*TASK DETAILS*
Where a line contains the word "computer", copy that line from the records below.

*INFORMATION GIVEN*
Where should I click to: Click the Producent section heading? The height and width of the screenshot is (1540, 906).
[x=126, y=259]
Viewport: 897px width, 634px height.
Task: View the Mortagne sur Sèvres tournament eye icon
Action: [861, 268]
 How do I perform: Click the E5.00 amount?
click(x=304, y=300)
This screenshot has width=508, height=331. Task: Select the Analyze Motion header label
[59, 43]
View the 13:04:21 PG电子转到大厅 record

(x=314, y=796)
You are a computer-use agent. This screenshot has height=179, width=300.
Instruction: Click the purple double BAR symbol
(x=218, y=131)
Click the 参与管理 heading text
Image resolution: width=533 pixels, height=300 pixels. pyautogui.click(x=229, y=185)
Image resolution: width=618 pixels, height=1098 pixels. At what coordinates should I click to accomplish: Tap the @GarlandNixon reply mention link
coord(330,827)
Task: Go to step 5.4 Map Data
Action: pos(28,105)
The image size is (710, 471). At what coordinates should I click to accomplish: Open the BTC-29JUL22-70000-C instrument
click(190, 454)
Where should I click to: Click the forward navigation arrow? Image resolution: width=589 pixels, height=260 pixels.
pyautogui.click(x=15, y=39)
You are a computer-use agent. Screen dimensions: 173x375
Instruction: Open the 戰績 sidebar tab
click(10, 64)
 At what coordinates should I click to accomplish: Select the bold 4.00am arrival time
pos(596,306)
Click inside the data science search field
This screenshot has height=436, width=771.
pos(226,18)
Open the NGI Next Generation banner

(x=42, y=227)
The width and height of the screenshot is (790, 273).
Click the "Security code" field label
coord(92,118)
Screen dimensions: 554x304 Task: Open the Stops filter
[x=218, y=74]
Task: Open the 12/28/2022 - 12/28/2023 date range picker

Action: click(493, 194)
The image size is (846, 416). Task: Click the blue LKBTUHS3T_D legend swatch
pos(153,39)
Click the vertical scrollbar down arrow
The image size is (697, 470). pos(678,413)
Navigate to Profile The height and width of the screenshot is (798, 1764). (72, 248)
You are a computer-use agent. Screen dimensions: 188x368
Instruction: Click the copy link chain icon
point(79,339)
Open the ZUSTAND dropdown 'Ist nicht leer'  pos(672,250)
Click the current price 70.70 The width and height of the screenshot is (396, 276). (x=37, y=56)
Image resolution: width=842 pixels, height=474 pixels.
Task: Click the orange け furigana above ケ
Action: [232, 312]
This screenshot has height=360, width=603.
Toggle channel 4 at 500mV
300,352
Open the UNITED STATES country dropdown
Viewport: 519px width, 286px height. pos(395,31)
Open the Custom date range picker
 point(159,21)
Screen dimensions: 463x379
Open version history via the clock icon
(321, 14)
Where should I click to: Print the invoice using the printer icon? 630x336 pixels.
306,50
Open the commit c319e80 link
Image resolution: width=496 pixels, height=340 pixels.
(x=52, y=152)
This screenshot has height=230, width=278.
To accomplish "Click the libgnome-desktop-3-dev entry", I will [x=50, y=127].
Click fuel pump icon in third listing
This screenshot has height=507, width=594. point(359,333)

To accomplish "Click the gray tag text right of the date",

*ANSWER TO THIS PROBLEM*
You are a computer-use agent. This screenshot has height=179, width=300.
You are a computer-use agent. Screen dimensions: 173x375
You are a computer-use agent. Screen dimensions: 188x368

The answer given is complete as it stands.